**SELECTED TEXT**
******

DT as OJT Rather Than High-Intensity Recurring Training

Force Response Civil Liability Prevention

There is always a lot of complaining by police defensive tactics instructors that officers don’t like to train in DT.  They bemoan the lack of time to train there officers to gain a high level of competency. They argue that these skills are highly perishable and without frequent and recurrent training, there is no way to build capability in the average officer.

There are two ways of gaining expertise and overcoming the problem of perishability in high skill training. Sufficient training time and commitment to instill in the schema of those highly evolved movements and skills is but one way.  Training time is expensive and many agencies struggle to meet minimum staffing for their shifts.  Intensive, recurring training requires either high budgetary commitment, high personal effort and time commitment, or both.

The other way, within current budgetary constraints (and reality), is to provide training the officers will use every day, thereby gaining OJT (on the job training). If principle-based training is indeed primally hardwired into our human blueprint, then EVERY TIME a police officer puts hands on a subject, that principle-based training is reinforced (in essence, practiced).

For a simple example, a not-yet resistive but nominally non-compliant subject is not going along with the program and the officer is legally justified to put hands on him.  The officer step in at an angle (Universal Principle of Combatives: “Step in angles and circles”), takes hold of the subject’s elbow (Universal Principles of Combatives:  “Constantly target seek” and “Always put reasonable weapons to reasonable open targets”), and then likely presses the elbow against the officer’s torso (Universal Principle of Combatives: “Put body parts to body mass—or closer-stronger”).  Now the officer moves his/her body and the suspect must contend with his elbow being affected by not only the officer’s strength but also the officer’s weight.  Greater level of success and effectiveness.

******

**SUPPLIED INFORMATION**
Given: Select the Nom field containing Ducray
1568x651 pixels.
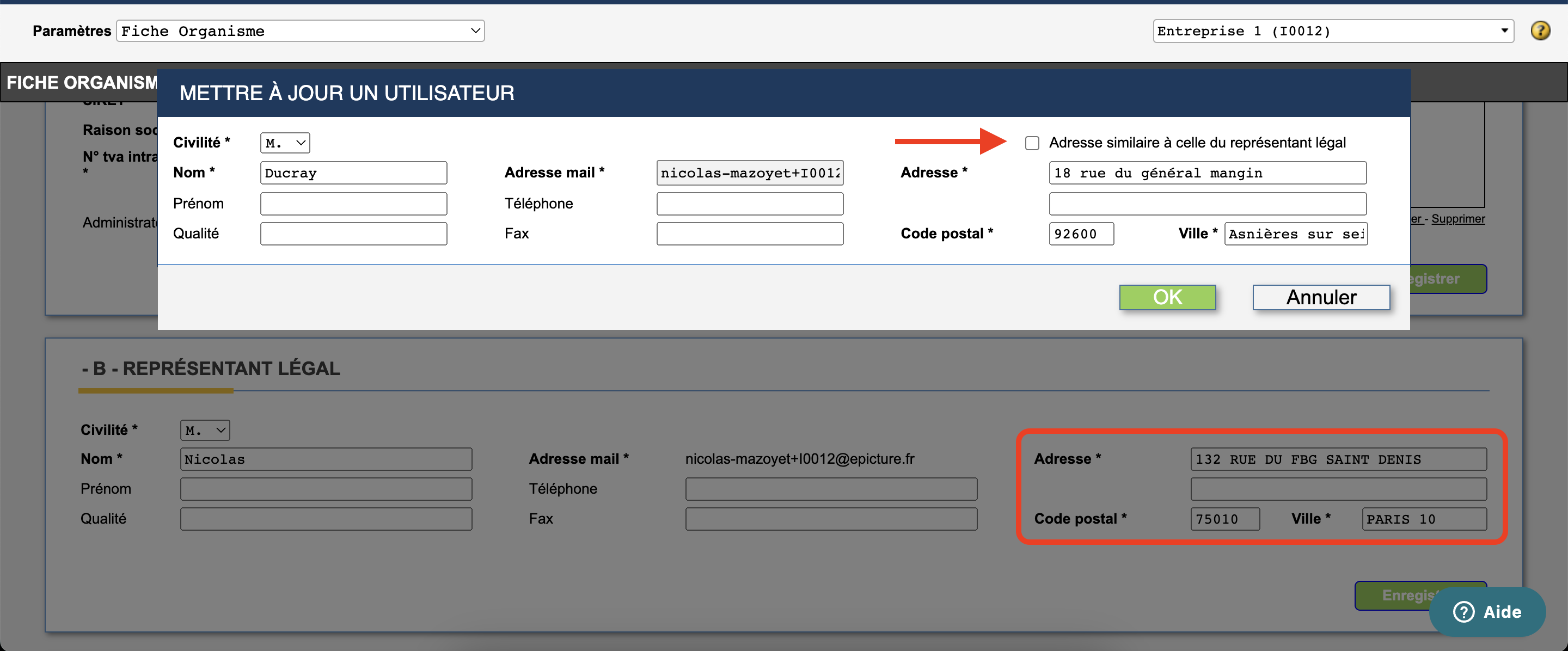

******

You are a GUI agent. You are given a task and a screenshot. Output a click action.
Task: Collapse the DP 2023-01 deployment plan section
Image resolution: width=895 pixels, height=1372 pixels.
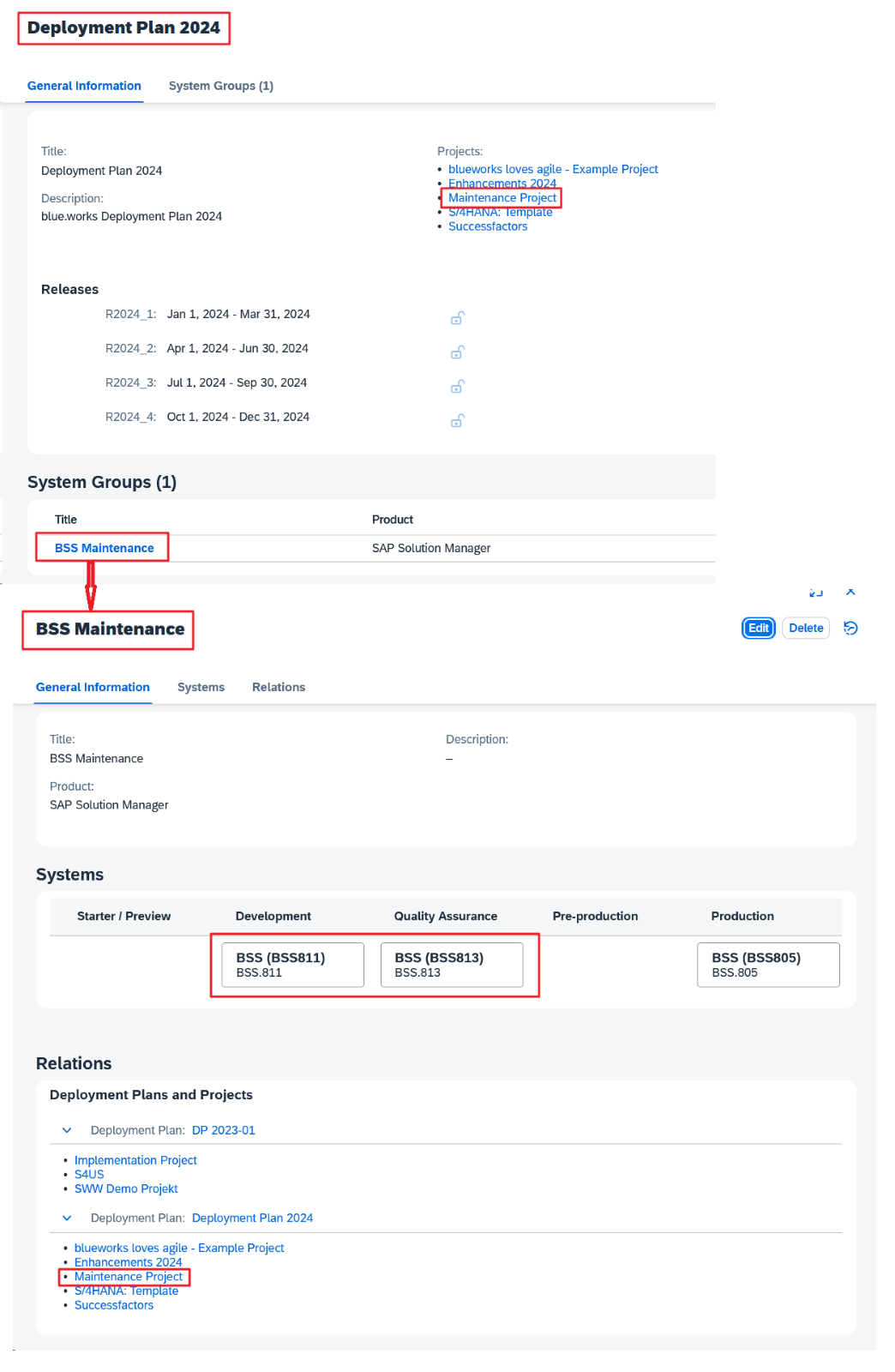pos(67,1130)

******

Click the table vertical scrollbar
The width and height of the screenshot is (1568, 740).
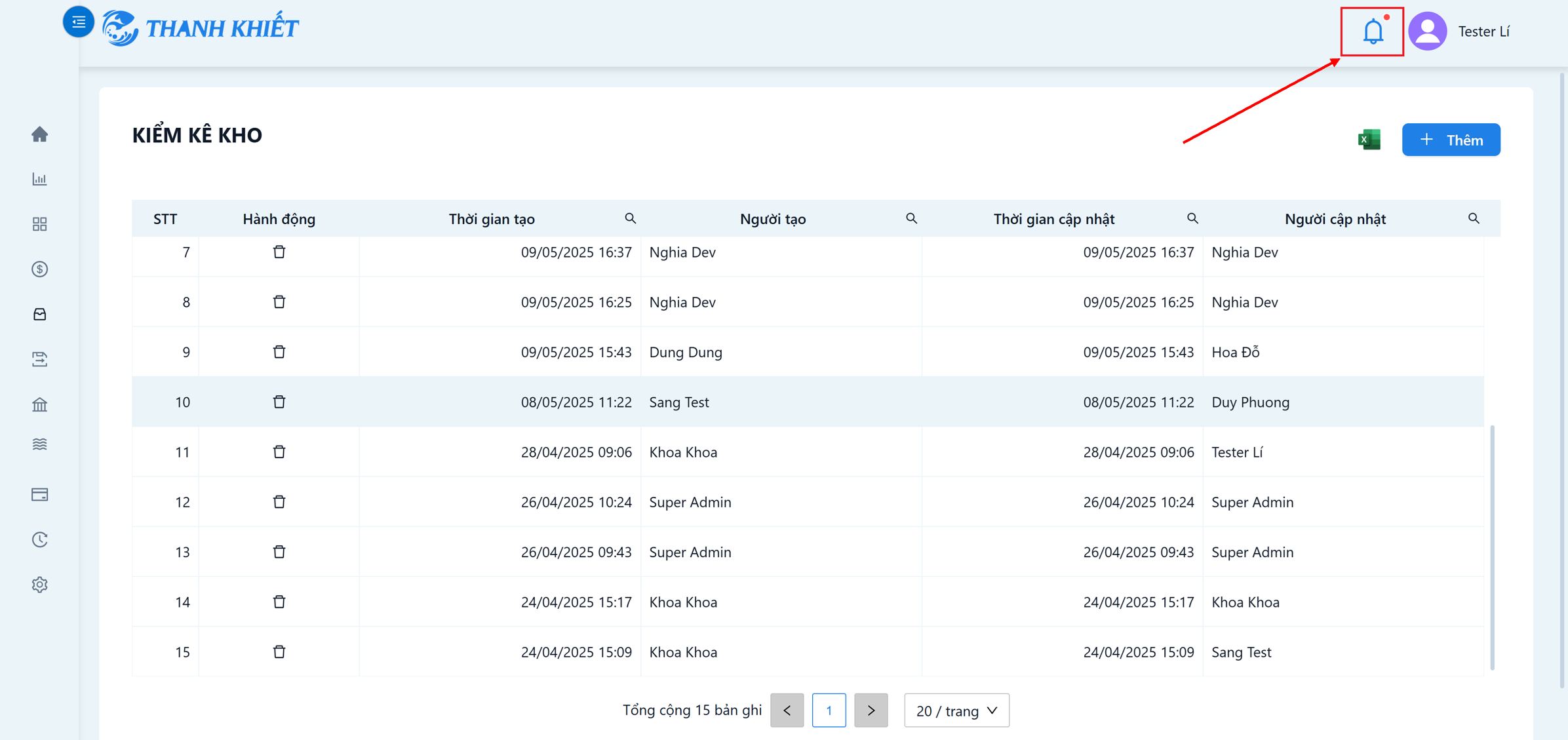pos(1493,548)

******

**CHALLENGE**
Extend the piece on police defensive tactics training past its last sentence, keeping its voice and its argument for principle-based skills that officers practice through daily use on the job.

**OUTPUT**
How did the officer know do to this?  Because the officer learned through Universal Principles of Combatives drills that they gain success through grabbing the elbow with both hands and pulling the elbow into their body rather than playing wrist games and control holds with suspect which are generally ineffective against someone of similar size and strength who doesn’t want to play with the nice officer holding his arm.  Soon, everything the officer touches is pulled into their bodies (or their bodies go to the object/limb/suspect body part) as a matter of habit with little or no thought because the officer is stronger, closer, and more effective, gaining a history of success that pays off when one day the suspect draws a gun and shoves it into the officer’s chest. The officer immediately defends by slapping and then does what?  Grabs the gun-arm and pulls it into his chest (paying attention to the muzzle direction).  Then the cop solves the problem however that looks for him/her this time.

So every time the officer puts hands on someone to arrest, to control (a false concept, BTW), or gets into a small tussle or big fight, the primal blueprint is reinforced and solved through the Universal Principle of Combatives. OJT serves as a primary training vehicle as each officer problem-solves through the day, discovering what works and what does not for THAT OFFICER.  Work becomes the repetitions necessary for greater mastery and a source for unconscious competence because there’s little to “remember” and perform other than just doing what my body does before big, strong, athletic, uninjured, well-trained men taught me how to fight like them.

Our experience in those agencies adopting the principle-based problem-solving concept is that officers begin to enjoy DT training because it becomes relevant rather than a source of failure tfor them.  Think about your own reaction to classes where the instructor is busy telling you about all of the virtues of his/her program when the information is just not relevant to your job or, worse, impracticable.  On the mat, you are now forced to make a physical effort where you will be put in pain, be exposed to injury, and be forced to practice complicated procedures you can’t remember how to do within hours or days and will never try against someone trying to injure you. If you failed at something every time you attempted it on the street, how excited would you be about going to training, getting sweaty and sore and possibly injured?  You’d become a “slug,” a “whiner,” and a “complainer.”

Instead, when it is relevant and you can gain success that fits your physical, mental, and emotional needs in that very scary situation where not only can you be injured or killed, but your personal reputation as a cop is on the line, then training becomes something you can look forward to.

If your cops are avoiding DT training or showing little enthusiasm while on the floor, maybe look at the program you are teaching and not at them.  Not a single cop I’ve ever met in 33+ years went into LE not wanting to be well-trained.  We, instructors, turned them away from training, discouraging them through complicated, impractical methods we purported would work if only they would spend the effort to become as good as we are.  When instructors blame the students for “not getting it,” the instructors should stand in front of a mirror and say that to their reflection.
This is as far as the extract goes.